[Stored data entries]
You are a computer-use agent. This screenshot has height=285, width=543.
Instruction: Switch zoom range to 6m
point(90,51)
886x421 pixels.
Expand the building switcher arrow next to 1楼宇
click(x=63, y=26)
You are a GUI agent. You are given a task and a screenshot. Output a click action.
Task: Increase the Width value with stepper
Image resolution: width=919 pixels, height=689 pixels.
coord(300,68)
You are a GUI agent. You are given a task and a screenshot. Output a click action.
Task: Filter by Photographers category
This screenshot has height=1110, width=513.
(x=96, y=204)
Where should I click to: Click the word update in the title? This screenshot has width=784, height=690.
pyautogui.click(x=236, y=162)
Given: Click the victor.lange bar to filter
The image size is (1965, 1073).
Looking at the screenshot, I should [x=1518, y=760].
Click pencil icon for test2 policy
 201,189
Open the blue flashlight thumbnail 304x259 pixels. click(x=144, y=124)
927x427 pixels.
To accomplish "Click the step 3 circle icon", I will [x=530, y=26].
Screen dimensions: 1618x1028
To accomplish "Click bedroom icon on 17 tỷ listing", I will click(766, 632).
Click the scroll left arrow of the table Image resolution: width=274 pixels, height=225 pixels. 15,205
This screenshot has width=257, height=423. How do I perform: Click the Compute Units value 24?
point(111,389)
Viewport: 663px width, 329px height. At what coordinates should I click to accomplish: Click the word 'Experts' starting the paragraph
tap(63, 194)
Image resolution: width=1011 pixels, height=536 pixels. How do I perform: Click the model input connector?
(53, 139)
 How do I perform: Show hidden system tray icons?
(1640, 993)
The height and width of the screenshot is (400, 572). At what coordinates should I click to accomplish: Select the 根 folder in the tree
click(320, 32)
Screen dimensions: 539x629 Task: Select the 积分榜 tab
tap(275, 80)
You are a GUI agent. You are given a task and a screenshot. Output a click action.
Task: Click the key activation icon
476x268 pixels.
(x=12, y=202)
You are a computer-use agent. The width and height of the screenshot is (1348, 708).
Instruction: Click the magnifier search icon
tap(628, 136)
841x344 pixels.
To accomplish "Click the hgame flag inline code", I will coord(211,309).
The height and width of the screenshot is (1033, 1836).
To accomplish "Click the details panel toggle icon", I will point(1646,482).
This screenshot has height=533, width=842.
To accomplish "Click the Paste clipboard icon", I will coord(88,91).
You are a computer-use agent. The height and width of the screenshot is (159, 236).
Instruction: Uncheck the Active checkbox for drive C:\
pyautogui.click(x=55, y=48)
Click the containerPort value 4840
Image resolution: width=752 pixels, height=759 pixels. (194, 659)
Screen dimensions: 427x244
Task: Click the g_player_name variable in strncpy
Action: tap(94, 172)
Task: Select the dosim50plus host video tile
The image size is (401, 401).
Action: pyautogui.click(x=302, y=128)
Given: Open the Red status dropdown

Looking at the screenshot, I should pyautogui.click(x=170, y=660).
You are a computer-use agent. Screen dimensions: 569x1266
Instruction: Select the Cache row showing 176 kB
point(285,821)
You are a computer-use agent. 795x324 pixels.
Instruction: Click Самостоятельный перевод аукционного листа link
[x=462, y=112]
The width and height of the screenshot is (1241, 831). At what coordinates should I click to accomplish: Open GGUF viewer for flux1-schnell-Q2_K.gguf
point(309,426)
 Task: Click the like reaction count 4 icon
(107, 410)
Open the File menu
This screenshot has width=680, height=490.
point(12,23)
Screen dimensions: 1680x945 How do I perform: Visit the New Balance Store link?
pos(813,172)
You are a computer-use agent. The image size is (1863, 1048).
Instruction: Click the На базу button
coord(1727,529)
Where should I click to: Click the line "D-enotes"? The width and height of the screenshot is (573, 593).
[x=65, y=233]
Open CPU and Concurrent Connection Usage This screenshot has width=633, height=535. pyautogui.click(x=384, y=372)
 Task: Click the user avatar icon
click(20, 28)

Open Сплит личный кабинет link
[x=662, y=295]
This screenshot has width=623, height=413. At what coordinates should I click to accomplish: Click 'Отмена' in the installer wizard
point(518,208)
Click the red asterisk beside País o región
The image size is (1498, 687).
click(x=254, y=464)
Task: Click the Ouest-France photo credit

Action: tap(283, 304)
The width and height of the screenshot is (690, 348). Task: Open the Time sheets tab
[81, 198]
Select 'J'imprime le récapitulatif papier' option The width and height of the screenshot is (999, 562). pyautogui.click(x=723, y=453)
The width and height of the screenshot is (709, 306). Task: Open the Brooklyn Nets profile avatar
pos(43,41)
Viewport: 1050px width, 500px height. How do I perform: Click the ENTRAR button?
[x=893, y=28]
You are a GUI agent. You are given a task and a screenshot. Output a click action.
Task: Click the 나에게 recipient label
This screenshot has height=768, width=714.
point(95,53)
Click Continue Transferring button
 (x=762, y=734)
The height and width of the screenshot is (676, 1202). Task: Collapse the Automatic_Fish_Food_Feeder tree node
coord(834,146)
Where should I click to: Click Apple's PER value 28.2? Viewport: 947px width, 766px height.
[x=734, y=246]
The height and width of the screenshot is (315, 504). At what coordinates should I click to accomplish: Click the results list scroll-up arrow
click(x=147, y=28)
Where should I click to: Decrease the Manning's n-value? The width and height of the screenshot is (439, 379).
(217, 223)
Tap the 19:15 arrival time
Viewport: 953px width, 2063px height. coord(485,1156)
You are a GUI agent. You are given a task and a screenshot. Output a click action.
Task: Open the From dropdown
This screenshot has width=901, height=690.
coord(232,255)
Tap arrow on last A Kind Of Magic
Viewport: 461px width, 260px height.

#### [WHAT THE EXERCISE ASKS]
Write out only the lines that run from the line containing "The height and width of the screenshot is (1033, 1836)." through the line containing "You are a computer-use agent. 795x324 pixels.", both included, exactly as they appear above.

#### [REPLY]
The height and width of the screenshot is (1033, 1836).
To accomplish "Click the details panel toggle icon", I will point(1646,482).
This screenshot has height=533, width=842.
To accomplish "Click the Paste clipboard icon", I will coord(88,91).
You are a computer-use agent. The height and width of the screenshot is (159, 236).
Instruction: Uncheck the Active checkbox for drive C:\
pyautogui.click(x=55, y=48)
Click the containerPort value 4840
Image resolution: width=752 pixels, height=759 pixels. (194, 659)
Screen dimensions: 427x244
Task: Click the g_player_name variable in strncpy
Action: tap(94, 172)
Task: Select the dosim50plus host video tile
The image size is (401, 401).
Action: pyautogui.click(x=302, y=128)
Given: Open the Red status dropdown

Looking at the screenshot, I should pyautogui.click(x=170, y=660).
You are a computer-use agent. Screen dimensions: 569x1266
Instruction: Select the Cache row showing 176 kB
point(285,821)
You are a computer-use agent. 795x324 pixels.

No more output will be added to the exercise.